This document describes the DevOps requirements for operating Dragonboat based applications in production. Please note that incorrect DevOps operations can potentially corrupt your Raft clusters permanently.
- It is recommended to use the ext4 filesystem, other filesystems have never been tested.
- It is recommended to use enterprise NVME SSD with high write endurance rating. Must use local hard disks and avoid any NFS, CIFS, Samba, CEPH or other similar shared storage.
- Never try to backup or restore Dragonboat data by directly operating on Dragonboat data files or directories.

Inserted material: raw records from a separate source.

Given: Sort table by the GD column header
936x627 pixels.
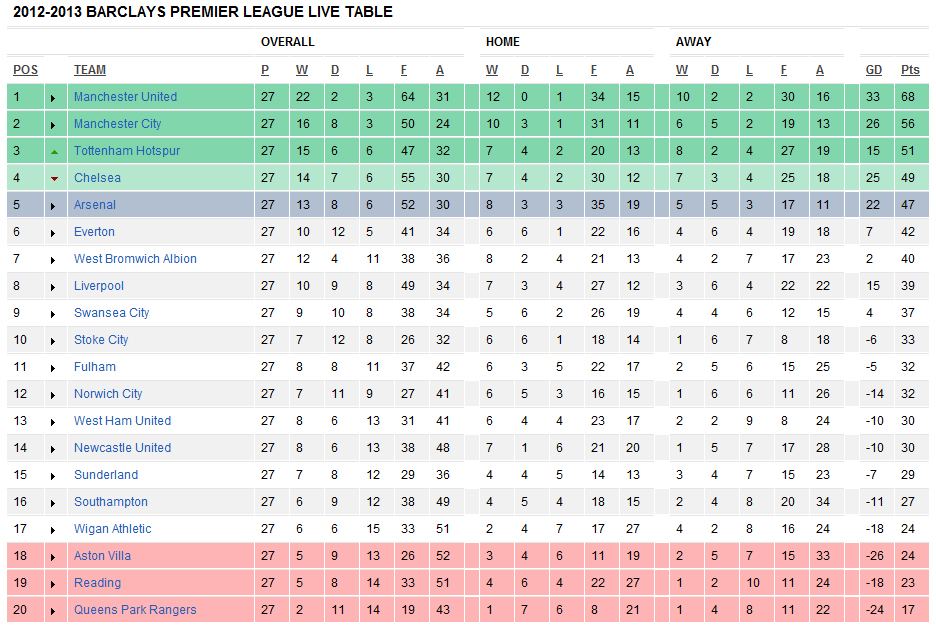Looking at the screenshot, I should tap(874, 70).
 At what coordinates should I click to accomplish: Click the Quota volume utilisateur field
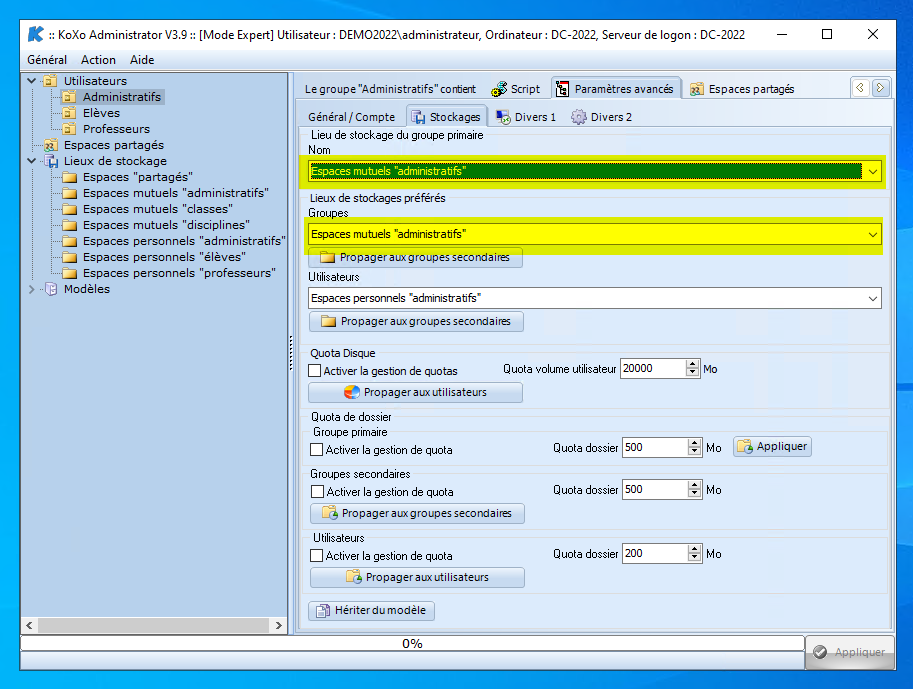(x=652, y=368)
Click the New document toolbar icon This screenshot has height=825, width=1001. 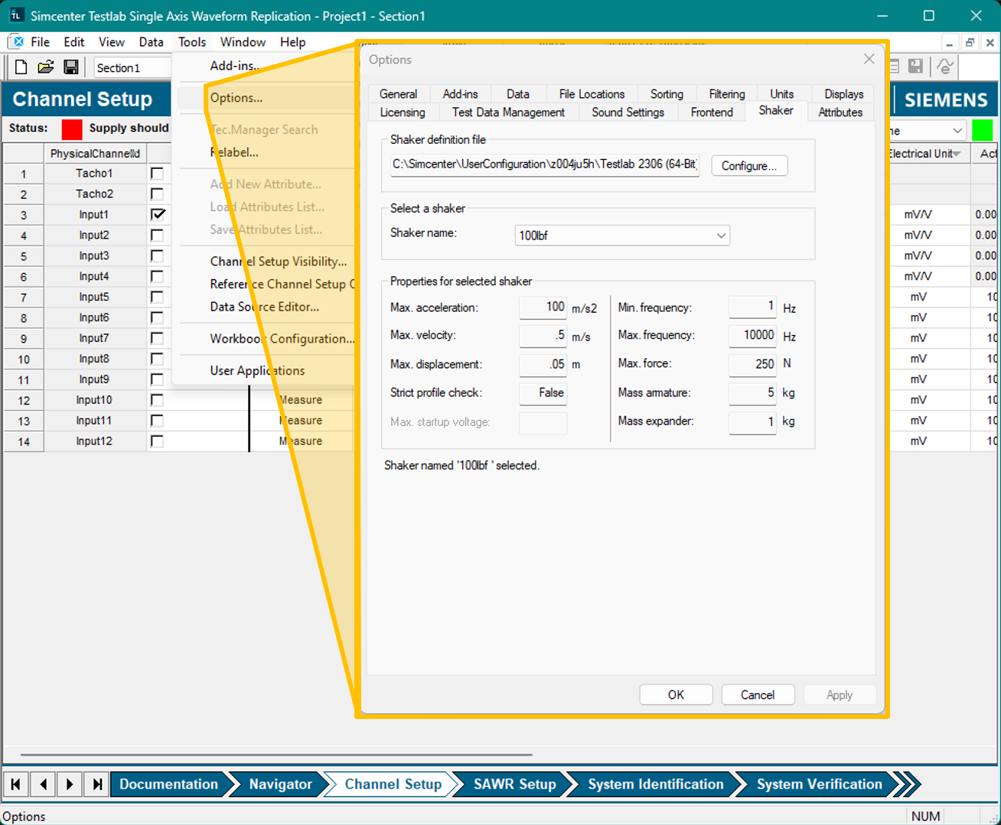(x=21, y=67)
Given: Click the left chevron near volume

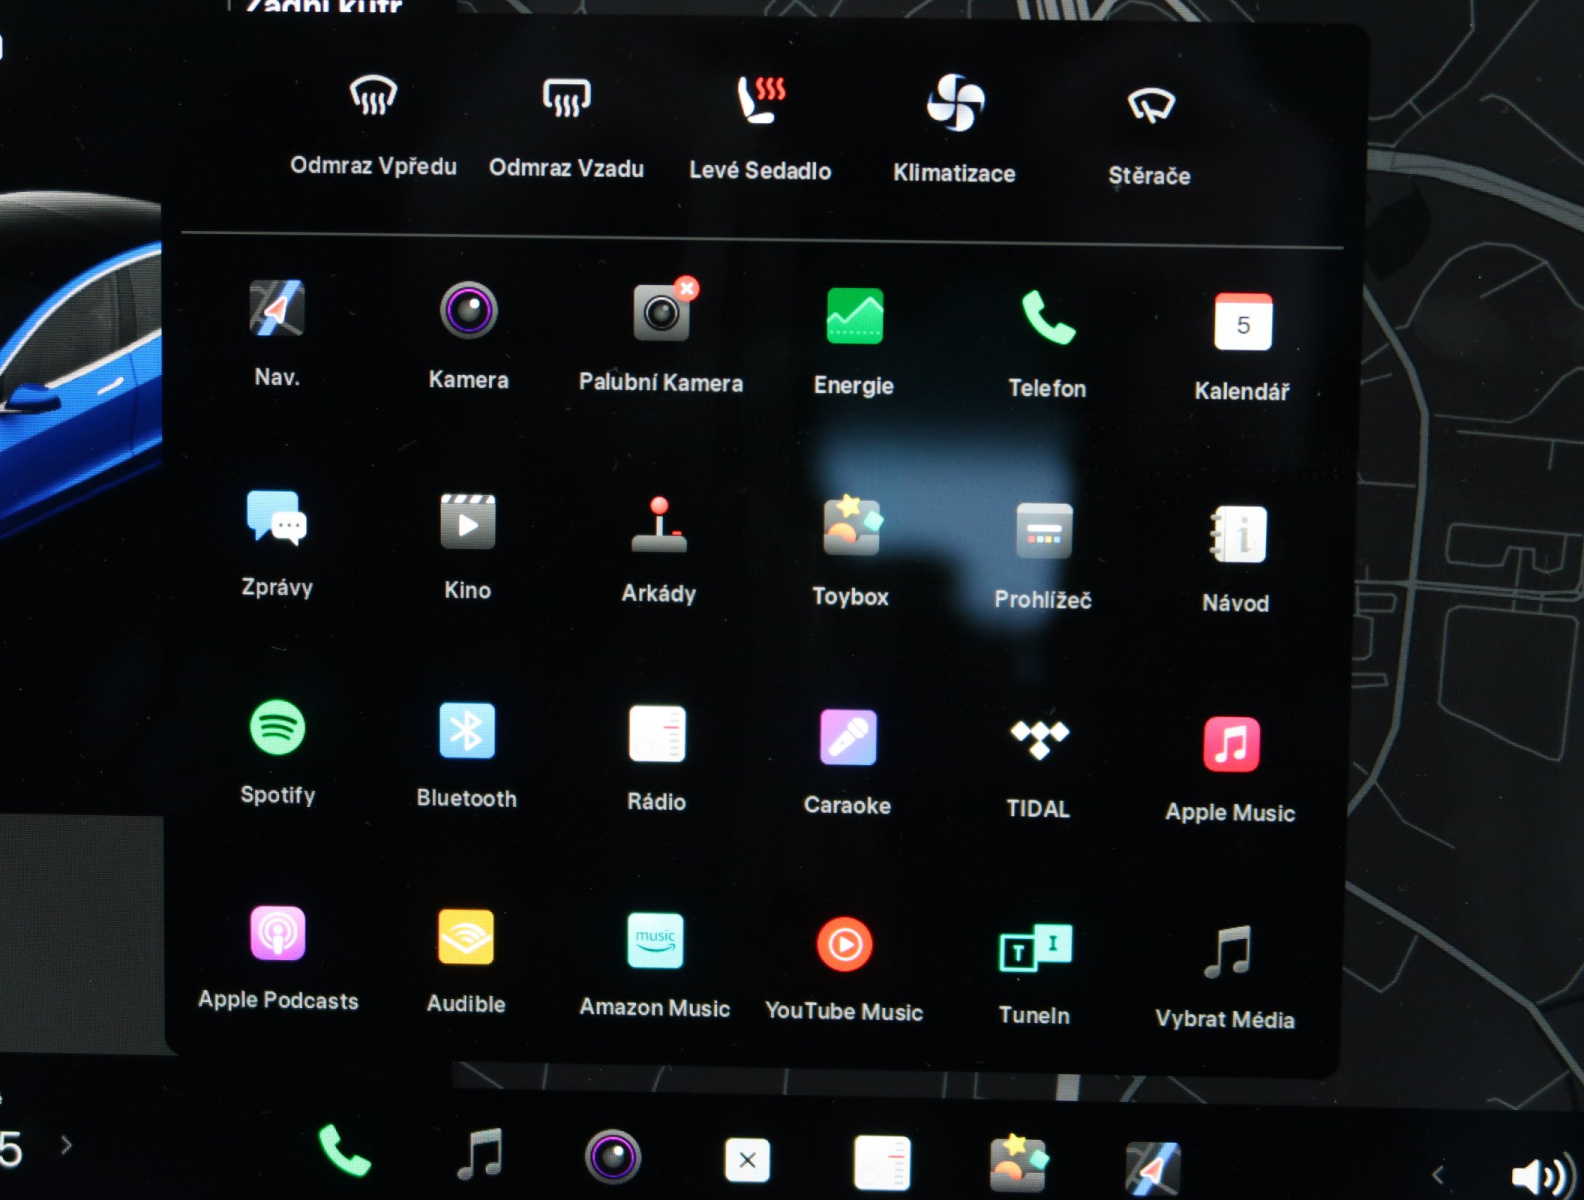Looking at the screenshot, I should point(1438,1175).
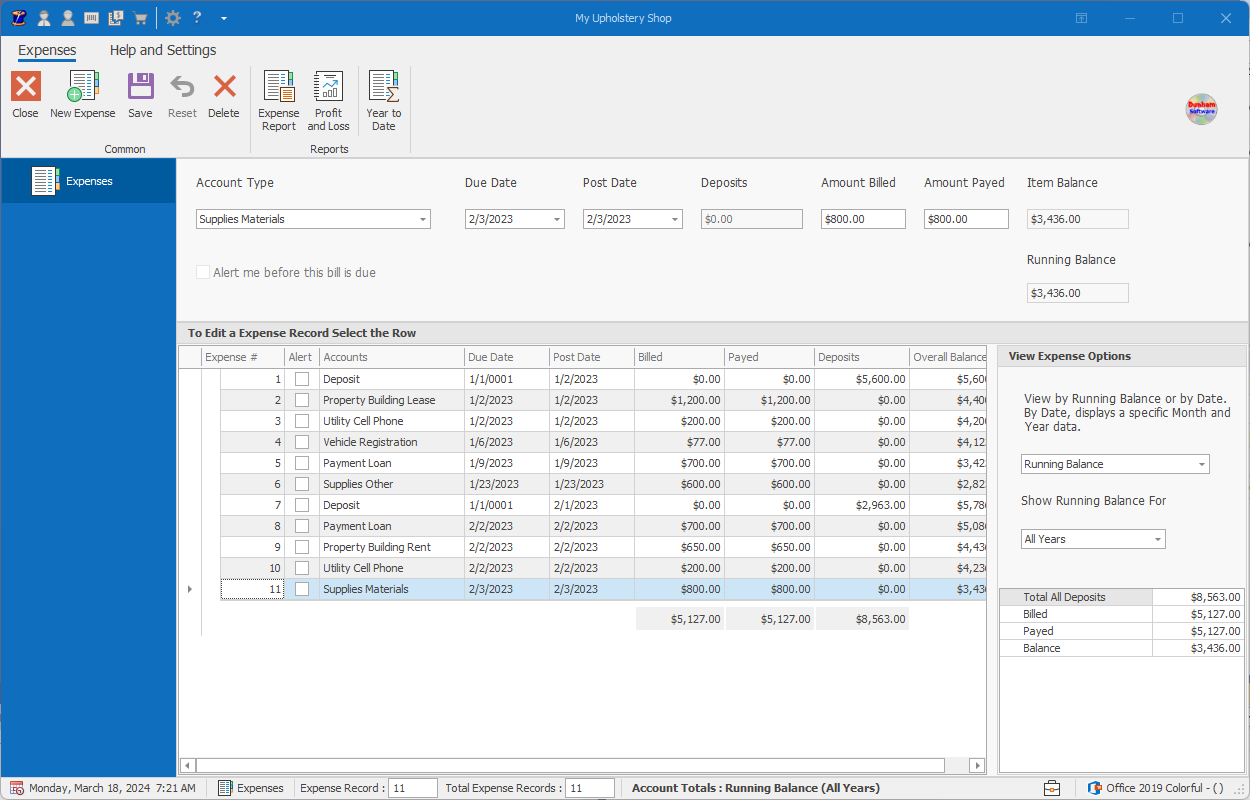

It can immediately corrupt your Raft clusters.
- Each Raft group has multiple replicas, the best way to safeguard the availability of your services and data is to increase the number of replicas. As an example, the Raft group can tolerant 2 node failures when there are 5 replicas, while it can only tolerant 1 node failure when using 3 replicas.
- On node failure, the Raft group will be available when it still has the quorum. To handle such failures, you can add a non-voting node to start replicating data to it, once in sync with other replicas you can promote the non-voting node to a regular node and remove the failed node by using membership change APIs. For those failed nodes caused by intermittent failures such as short term network partition or power loss, you should resolve the network or power issue and try restarting the affected nodes.
- On disk failure, such as when experiencing data integrity check errors or write failures, it is important to immediately replace the failed disk and remove the failed node using the above described membership change method. To restart nodes with such disk failures, it is important to have the failed disk replaced first to ensure corrupted data is removed. As a refreshed node with no existing data, that node must be assigned a new RaftAddress value to avoid confusing other nodes.
- When the quorum nodes are gone, you will not be able to resolve it without losing data. The github.com/lni/dragonboat/tools package provides the ImportSnapshot method to import a previously exported snapshot to repair such failed Raft cluster.
- By default, the RaftAddress value can not be changed between restarts, otherwise the system will panic with an error message.
- When you can't provide a static IP for your nodes, e.g. when IP is dynamically assigned on node restart, you may want to configure a static DNS name for that node and update it on each restart.
- When it is not possible to do so, you can choose to set the AddressByNodeHostID field to enable the gossip feature which is designed to handle dynamic RaftAddress. Check godocs for more details on the gossip feature.
- Always test your system to ensure that it has high availability by design, disaster recovery should always be a part of the CI.